The number of children labelled as having special educational needs in England has fallen by almost 90,000 in just two years, official figures have revealed.

The decrease comes after the Westminster government said there were “perverse incentives to over-identify children as having SEN”, claiming in last year’s Green Paper on SEN reform that schools had “perpetuated a culture of low expectations”.

Ofsted inspectors have also said that children were being wrongly identified as having SEN because teaching was simply not good enough.

But figures reveal that after a number of years of consistent growth in SEN figures, the total is now falling. In January 2010, 1.48 million pupils were listed by schools as having SEN; this year that number had fallen to 1.39 million, or 17 per cent of the school population.

The fall is in the number of children identified by teachers as having less severe needs, who are then placed on the School Action and School Action Plus registers. The number of children with SEN statements - which have to be agreed by experts, rather than teachers - has remained static at just under 3 per cent of all pupils.

Paul Williams, chairman of the SEN committee at the NAHT heads’ union, said the drop could have been prompted by Ofsted’s critical report, which was published two years ago.

The removal of the contextual value added measure on school league tables could also have contributed. Ofsted inspectors said the measure provided an incentive for schools to label children as having SEN, as it helped them to get a higher score.

“They know that inspectors will question if they are using appropriate interventions. They are more mindful of this,” said Mr Williams, who is head of Shaftesbury High, a special school near Harrow, northwest London. “There has also been more emphasis on SEN training in recent years. Teachers may be using these skills to support earlier intervention, before a child is put on the SEN register.”
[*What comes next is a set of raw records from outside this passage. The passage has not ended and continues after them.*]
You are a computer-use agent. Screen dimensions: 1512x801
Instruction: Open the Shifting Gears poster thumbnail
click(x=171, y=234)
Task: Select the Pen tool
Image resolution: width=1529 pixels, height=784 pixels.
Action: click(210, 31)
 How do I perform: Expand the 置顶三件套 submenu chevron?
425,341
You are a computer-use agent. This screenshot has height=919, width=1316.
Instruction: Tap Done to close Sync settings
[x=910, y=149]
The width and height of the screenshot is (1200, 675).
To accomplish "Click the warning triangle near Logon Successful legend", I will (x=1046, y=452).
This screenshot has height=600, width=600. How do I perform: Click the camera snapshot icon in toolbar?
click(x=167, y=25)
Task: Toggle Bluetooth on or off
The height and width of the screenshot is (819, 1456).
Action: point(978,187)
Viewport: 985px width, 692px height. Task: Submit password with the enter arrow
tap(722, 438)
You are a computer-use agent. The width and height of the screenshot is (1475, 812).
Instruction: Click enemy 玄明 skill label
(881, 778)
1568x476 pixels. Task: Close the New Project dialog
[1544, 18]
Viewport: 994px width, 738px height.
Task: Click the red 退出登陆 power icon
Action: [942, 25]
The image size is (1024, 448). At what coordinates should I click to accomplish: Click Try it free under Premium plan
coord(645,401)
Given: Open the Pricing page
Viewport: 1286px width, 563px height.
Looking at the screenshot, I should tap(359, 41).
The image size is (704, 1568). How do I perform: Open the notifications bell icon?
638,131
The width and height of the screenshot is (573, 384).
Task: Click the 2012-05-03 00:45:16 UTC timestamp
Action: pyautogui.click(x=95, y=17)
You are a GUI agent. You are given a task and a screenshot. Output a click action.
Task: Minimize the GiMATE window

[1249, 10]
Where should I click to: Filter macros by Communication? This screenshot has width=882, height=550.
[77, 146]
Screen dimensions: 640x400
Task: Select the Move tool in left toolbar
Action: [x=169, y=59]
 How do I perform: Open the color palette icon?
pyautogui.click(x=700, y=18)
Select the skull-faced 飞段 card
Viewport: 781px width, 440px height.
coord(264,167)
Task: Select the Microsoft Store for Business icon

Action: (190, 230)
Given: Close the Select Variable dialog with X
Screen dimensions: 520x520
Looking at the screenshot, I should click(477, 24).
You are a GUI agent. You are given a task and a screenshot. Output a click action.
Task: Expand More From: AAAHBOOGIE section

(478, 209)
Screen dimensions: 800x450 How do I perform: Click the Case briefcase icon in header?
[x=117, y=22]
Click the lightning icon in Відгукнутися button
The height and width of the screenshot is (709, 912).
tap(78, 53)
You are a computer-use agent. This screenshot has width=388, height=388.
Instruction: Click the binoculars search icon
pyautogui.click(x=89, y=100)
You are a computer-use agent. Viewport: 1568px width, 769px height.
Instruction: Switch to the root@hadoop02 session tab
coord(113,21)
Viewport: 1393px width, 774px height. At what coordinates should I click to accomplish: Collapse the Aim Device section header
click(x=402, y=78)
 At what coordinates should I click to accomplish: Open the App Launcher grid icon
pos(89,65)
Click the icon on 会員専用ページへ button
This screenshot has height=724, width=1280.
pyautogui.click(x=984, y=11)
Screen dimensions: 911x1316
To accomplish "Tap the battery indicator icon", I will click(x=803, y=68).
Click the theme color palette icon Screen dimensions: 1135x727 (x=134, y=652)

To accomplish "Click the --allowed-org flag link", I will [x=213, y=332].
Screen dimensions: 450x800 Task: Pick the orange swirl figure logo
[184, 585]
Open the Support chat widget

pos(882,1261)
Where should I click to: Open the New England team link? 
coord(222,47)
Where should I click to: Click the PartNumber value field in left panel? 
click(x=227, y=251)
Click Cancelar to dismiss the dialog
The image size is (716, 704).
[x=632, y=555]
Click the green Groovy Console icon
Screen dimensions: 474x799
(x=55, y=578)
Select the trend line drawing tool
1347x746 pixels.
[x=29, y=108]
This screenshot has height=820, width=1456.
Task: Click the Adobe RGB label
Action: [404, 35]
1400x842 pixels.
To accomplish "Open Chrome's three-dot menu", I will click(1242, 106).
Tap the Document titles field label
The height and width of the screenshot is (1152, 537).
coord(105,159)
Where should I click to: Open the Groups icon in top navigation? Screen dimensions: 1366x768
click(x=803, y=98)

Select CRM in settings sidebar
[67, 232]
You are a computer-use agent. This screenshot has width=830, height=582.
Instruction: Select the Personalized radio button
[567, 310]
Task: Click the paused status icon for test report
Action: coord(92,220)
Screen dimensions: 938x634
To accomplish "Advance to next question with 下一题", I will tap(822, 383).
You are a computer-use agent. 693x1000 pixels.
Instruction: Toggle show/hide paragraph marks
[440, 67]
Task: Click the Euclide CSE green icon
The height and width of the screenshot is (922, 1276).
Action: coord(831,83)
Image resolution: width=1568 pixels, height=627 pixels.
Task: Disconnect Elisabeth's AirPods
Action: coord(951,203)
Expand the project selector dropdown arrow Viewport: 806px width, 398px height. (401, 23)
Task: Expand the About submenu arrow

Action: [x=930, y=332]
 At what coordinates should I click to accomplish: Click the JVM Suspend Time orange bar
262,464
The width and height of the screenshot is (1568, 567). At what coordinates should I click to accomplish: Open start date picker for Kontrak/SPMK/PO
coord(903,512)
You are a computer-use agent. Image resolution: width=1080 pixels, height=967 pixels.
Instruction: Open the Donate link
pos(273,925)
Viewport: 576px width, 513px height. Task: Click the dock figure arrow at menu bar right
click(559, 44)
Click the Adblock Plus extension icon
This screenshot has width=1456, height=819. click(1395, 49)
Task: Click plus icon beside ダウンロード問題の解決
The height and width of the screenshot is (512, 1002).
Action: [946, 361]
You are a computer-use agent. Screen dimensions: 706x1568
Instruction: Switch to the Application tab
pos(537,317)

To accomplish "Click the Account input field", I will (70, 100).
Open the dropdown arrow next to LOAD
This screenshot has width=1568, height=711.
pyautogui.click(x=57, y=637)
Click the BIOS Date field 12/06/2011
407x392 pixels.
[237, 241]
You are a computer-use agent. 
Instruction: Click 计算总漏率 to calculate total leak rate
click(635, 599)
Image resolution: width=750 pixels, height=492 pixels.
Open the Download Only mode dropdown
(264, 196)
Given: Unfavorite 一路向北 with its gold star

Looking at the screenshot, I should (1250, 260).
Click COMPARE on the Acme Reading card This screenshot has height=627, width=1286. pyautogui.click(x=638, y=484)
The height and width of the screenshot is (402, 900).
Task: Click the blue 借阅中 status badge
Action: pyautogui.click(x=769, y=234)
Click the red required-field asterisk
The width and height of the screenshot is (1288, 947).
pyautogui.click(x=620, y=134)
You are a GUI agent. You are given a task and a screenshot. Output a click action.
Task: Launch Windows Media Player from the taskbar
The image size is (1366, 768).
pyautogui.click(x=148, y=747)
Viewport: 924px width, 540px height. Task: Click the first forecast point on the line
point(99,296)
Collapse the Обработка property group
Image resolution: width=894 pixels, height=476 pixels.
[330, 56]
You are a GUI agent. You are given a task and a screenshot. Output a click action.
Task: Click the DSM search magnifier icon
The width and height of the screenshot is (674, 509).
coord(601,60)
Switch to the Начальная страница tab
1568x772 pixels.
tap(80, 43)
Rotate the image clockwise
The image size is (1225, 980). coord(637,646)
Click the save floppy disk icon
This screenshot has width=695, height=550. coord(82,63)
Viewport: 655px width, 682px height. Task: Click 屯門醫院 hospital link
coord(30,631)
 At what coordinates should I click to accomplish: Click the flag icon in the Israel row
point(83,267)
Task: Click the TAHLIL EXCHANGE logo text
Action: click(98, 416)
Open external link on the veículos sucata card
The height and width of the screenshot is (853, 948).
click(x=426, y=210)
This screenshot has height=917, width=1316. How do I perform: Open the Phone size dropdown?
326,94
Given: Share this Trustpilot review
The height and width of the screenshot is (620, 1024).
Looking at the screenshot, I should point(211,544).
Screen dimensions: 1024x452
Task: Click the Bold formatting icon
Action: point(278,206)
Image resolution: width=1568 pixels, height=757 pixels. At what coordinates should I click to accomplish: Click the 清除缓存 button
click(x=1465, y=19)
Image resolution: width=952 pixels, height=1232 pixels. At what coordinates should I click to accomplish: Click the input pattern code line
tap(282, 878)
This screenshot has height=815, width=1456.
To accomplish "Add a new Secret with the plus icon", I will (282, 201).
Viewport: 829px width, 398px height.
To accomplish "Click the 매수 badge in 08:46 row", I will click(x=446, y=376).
Schools may also be less willing to use the SEN register because they are not confident that they will get local authority funding to pay for extra support, school leaders have suggested.

“There is less money coming in. For School Action, schools have to look within their own funds, and teachers seem to be looking for more creative ways of providing support,” Mr Williams said.

The drop in SEN numbers follows a consistent rise in recent years. In 2003, just 14 per cent of children were placed on the School Action and School Action Plus registers, but that had reached 18.3 per cent by 2010.

Brian Lamb, who led a review of parental confidence in the SEN system for the last Labour government, also identified training and funding as key reasons for the drop. But he said that the most important question to ask was whether children’s needs were being met.

“It’s positive to see a fall as long as we can be sure this is because of better assessment and the removal of perverse incentives,” said Mr Lamb, who is now chair of the SEN charity Achievement for All. “I hope the fall is not because schools are not addressing special educational needs.”

A Department for Education spokeswoman said it was not in children’s interest to be labelled as having SEN if they ended up with the wrong support.

“We are working with experts to draw a much tighter definition so children who need the most help get specialist provision,” she said. “And we are putting in place much better training and targeted teaching and pastoral support to address all the complex underlying reasons that may account for children who fall behind at school.”